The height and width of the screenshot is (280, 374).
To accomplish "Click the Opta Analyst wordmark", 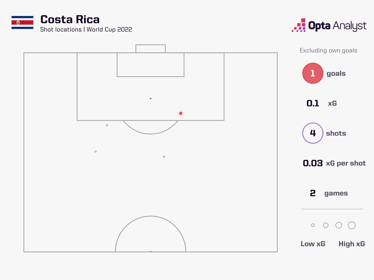I will coord(338,26).
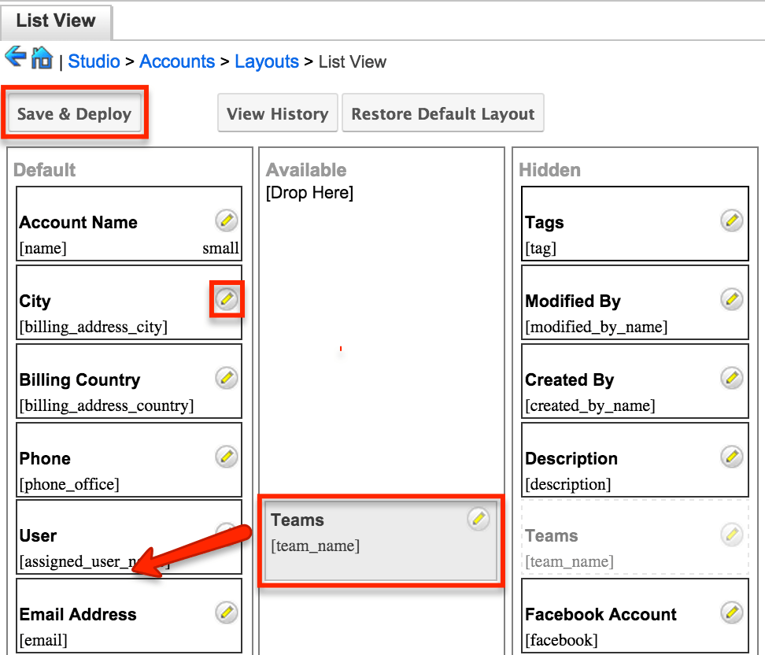Edit the Email Address field
Viewport: 765px width, 655px height.
[x=226, y=613]
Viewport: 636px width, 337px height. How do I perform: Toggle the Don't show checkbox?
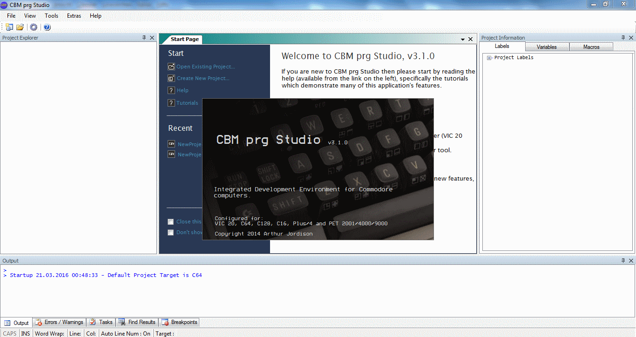tap(171, 232)
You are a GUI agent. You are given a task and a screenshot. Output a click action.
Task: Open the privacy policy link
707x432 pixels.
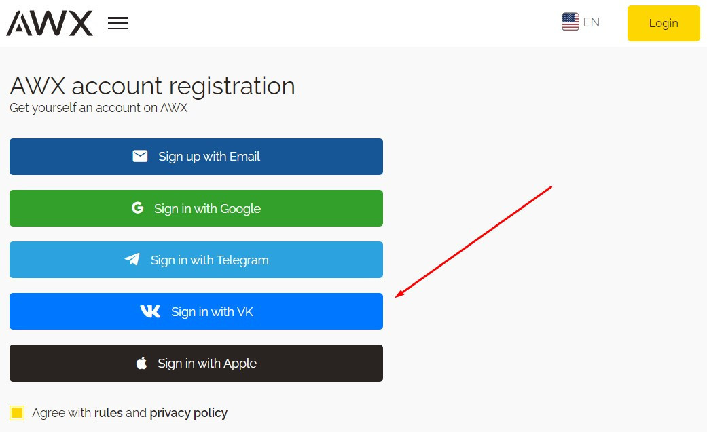(188, 413)
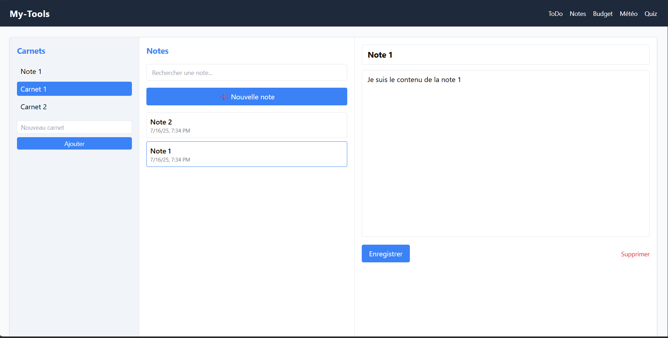Select the Note 1 card in the notes list
This screenshot has height=338, width=668.
click(246, 155)
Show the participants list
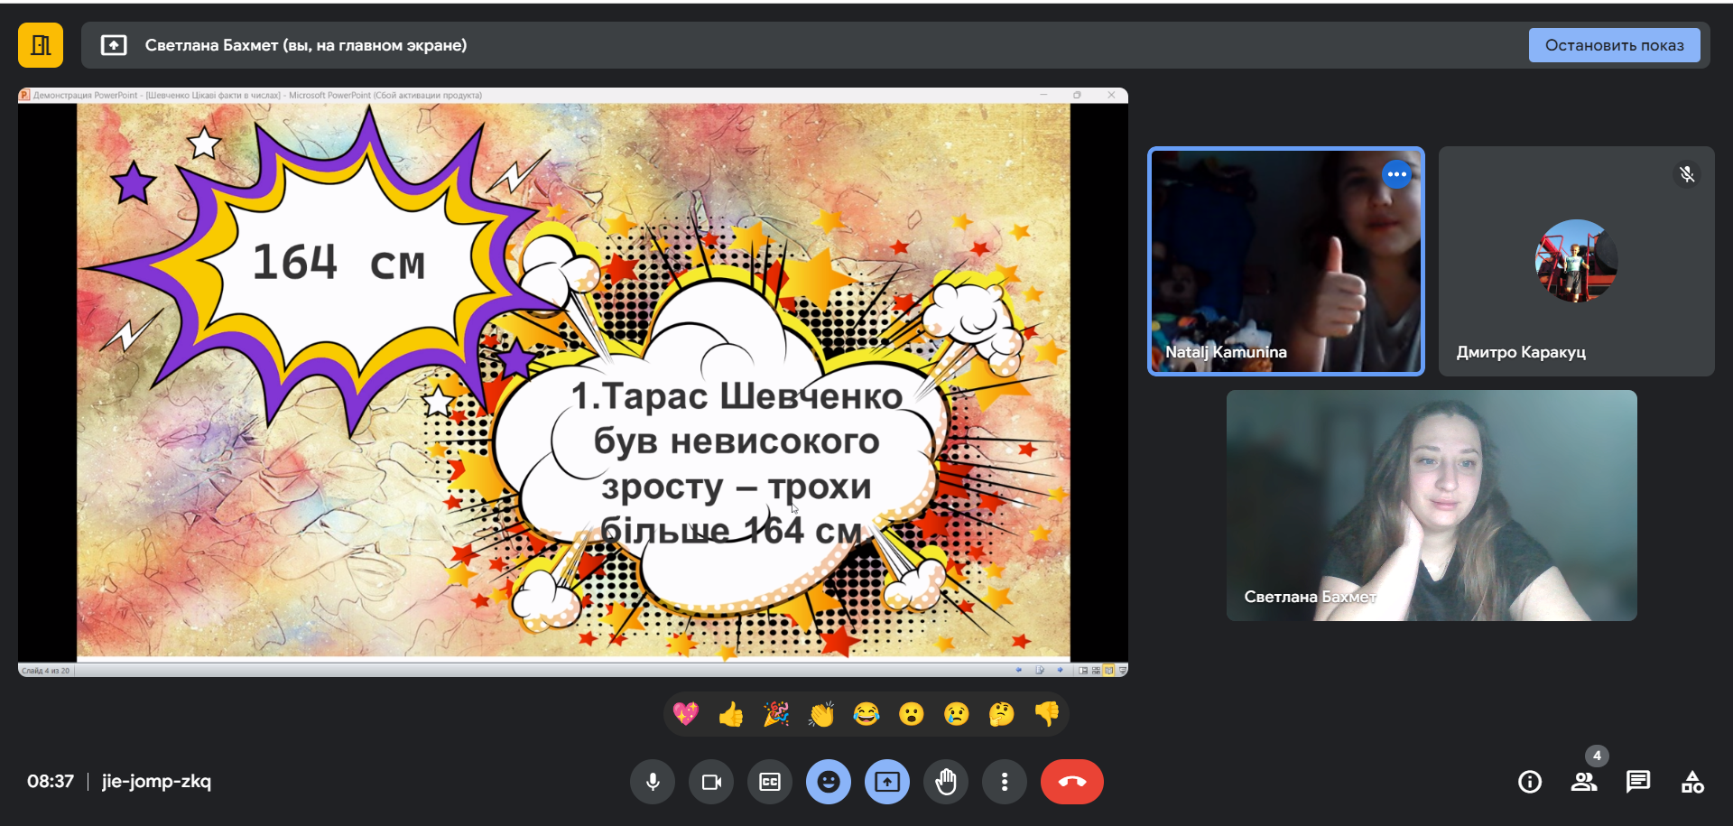Image resolution: width=1733 pixels, height=826 pixels. click(x=1584, y=782)

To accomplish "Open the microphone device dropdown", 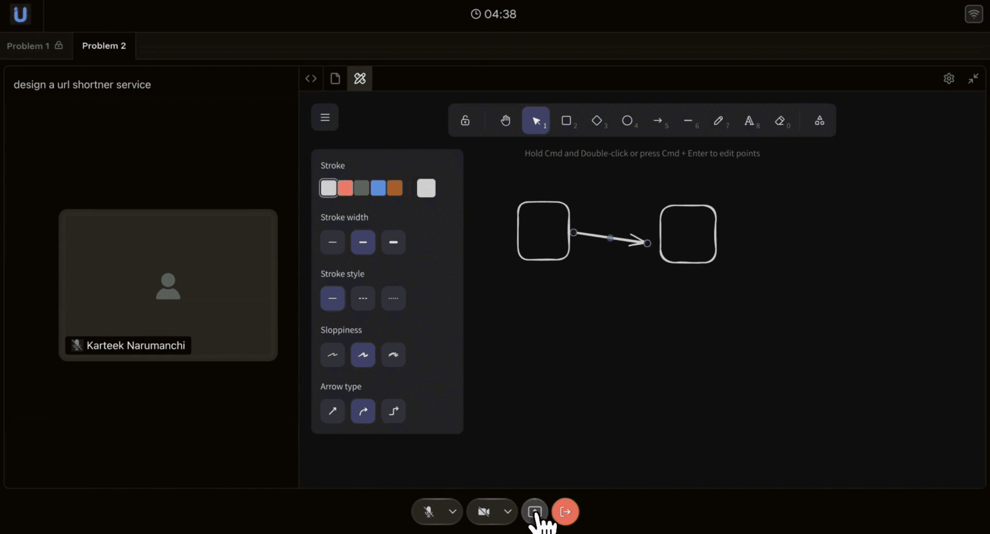I will 452,511.

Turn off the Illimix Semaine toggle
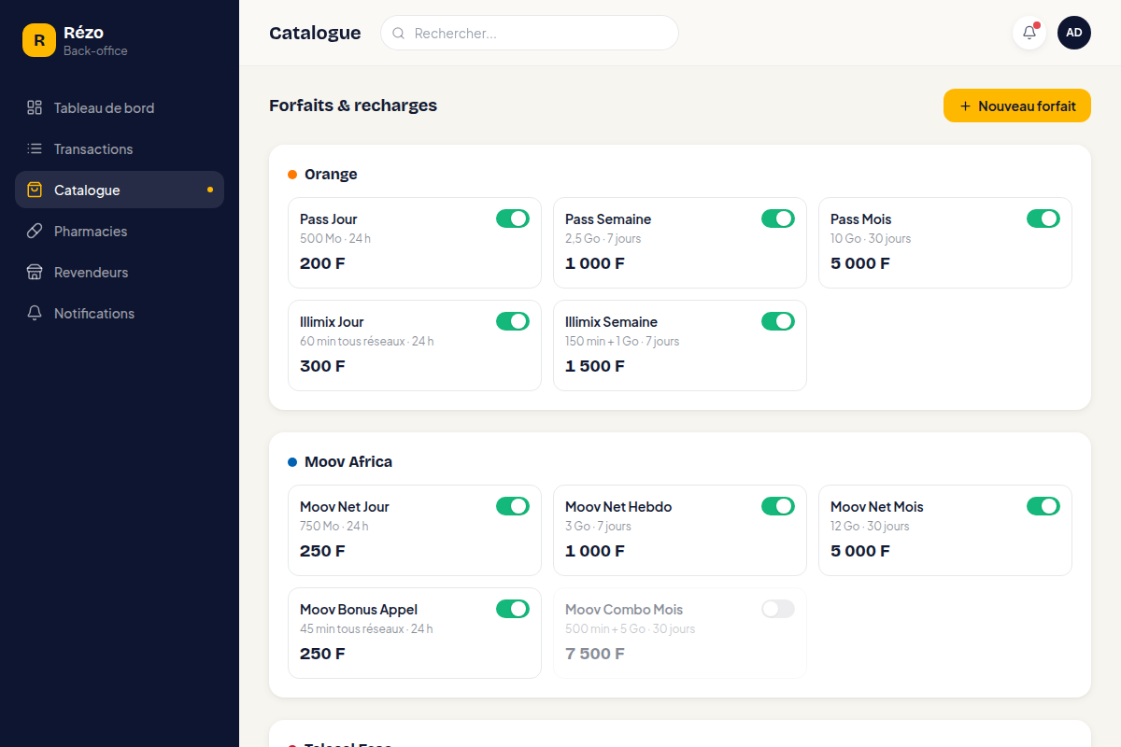tap(778, 321)
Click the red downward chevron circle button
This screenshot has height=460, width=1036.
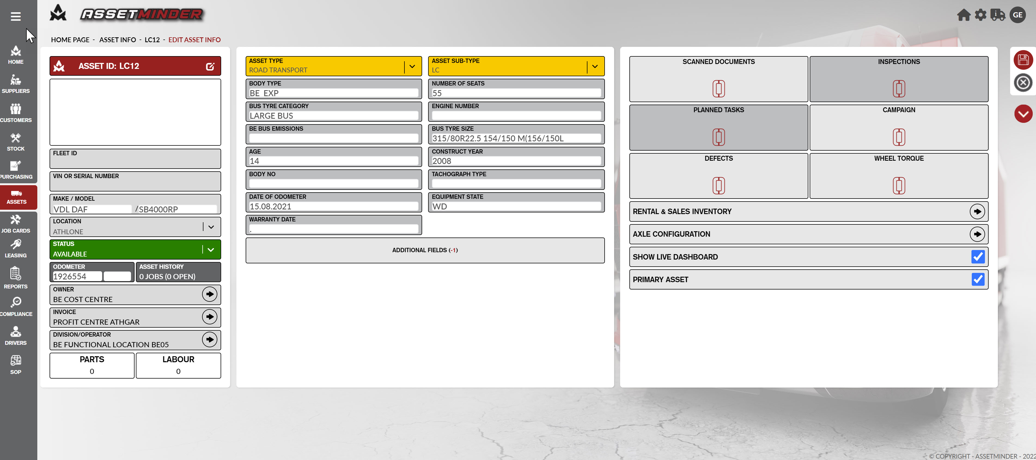tap(1023, 114)
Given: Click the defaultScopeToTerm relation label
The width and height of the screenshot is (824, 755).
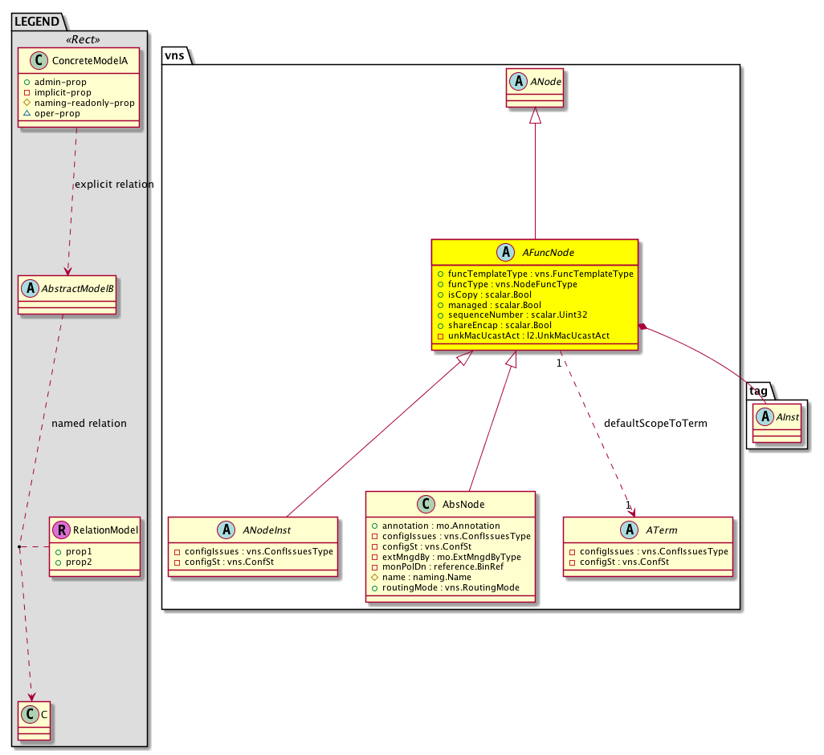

☆ ☆ ☆ ☆ ☆

__TASK GOAL__.
Please rewrite the items from the line containing "Turn off the Illimix Semaine toggle" through the last of the items, changing "screenshot" to "screen capture" and leaving everything else unchanged. Omit the pictures from your answer.

__WRITTEN ANSWER__.
Turn off the Illimix Semaine toggle
tap(778, 321)
Click the red downward chevron circle button
This screen capture has height=460, width=1036.
tap(1023, 114)
Given: Click the defaultScopeToTerm relation label
The width and height of the screen capture is (824, 755).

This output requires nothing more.